╭──
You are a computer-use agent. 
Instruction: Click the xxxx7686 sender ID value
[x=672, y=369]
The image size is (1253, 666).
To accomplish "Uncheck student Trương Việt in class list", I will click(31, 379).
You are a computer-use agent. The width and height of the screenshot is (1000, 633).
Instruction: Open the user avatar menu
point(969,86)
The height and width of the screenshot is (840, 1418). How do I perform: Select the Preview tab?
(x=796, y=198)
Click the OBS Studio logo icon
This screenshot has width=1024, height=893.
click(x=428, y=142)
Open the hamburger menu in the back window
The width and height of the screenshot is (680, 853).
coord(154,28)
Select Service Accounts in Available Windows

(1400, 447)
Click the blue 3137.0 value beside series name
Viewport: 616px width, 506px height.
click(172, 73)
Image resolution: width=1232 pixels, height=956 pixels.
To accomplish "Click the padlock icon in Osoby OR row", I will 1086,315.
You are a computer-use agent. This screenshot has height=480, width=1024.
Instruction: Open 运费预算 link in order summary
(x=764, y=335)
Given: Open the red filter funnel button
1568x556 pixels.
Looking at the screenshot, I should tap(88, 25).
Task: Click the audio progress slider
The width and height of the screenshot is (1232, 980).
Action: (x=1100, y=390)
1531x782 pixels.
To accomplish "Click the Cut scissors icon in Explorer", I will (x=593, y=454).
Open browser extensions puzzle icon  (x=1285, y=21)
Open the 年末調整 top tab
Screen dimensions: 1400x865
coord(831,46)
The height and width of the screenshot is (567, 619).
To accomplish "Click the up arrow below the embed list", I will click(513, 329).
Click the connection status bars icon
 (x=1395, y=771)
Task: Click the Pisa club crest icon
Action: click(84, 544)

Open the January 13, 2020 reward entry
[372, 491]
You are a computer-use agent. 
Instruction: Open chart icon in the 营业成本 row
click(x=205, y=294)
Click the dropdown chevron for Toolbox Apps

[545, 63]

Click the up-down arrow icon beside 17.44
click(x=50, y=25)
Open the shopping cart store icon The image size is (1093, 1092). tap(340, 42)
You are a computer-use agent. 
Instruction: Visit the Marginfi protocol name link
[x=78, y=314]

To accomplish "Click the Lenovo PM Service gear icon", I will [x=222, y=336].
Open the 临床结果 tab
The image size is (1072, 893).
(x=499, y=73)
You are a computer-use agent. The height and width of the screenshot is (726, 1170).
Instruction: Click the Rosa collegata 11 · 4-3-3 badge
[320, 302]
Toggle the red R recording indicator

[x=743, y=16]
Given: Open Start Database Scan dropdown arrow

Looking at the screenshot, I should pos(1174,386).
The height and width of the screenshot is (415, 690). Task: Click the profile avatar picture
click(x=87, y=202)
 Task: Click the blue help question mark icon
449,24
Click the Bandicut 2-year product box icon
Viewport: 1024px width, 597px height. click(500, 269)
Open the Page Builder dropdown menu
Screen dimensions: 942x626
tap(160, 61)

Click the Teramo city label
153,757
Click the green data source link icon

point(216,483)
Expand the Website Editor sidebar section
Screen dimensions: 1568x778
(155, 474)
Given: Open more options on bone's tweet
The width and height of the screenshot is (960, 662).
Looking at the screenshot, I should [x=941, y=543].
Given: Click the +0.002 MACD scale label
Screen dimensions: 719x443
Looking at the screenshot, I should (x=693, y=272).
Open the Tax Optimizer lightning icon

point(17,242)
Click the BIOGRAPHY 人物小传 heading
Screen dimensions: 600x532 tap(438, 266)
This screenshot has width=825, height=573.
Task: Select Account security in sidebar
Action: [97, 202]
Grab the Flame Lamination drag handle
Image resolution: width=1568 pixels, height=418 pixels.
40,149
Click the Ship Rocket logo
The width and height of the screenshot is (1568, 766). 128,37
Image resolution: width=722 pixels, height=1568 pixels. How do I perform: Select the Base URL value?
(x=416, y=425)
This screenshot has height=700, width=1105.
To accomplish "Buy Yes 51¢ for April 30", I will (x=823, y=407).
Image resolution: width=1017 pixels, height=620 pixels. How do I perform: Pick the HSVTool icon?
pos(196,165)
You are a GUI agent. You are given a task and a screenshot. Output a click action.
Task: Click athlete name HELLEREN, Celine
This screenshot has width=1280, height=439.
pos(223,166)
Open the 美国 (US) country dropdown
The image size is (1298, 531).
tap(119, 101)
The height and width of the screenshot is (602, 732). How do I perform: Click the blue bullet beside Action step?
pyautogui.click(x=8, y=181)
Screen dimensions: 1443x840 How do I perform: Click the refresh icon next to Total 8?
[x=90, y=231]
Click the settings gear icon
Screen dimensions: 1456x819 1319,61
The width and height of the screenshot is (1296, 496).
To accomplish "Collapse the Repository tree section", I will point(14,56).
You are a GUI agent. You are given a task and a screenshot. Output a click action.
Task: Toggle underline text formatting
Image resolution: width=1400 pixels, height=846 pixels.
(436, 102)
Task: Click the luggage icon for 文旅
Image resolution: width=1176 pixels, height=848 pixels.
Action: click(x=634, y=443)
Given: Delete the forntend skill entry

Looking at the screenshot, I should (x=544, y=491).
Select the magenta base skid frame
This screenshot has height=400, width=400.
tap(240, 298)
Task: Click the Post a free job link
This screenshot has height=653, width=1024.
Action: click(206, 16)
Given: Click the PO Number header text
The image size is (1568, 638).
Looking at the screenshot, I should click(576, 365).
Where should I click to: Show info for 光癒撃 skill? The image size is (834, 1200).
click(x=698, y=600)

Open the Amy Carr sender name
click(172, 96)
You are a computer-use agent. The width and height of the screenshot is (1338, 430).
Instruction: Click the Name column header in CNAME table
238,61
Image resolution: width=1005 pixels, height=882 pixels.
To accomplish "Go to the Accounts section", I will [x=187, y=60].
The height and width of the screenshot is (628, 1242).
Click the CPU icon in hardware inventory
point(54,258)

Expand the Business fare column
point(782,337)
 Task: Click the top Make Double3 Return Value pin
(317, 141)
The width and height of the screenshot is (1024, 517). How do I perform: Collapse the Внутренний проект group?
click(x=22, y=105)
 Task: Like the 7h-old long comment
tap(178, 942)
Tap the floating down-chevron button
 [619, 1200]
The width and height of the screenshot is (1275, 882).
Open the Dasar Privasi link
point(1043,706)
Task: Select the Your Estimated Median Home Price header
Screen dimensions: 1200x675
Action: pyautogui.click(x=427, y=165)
╰──
* ÉNONCÉ:
Recopiez à l'identique les lignes en commençant par celle qui contient « Click the blue 3137.0 » et en vous arrêtant après celle qui contient « (x=764, y=335) », ces deux lignes comprises.

* CORRIGÉ:
Click the blue 3137.0 value beside series name
Viewport: 616px width, 506px height.
click(172, 73)
Image resolution: width=1232 pixels, height=956 pixels.
To accomplish "Click the padlock icon in Osoby OR row", I will 1086,315.
You are a computer-use agent. This screenshot has height=480, width=1024.
Instruction: Open 运费预算 link in order summary
(x=764, y=335)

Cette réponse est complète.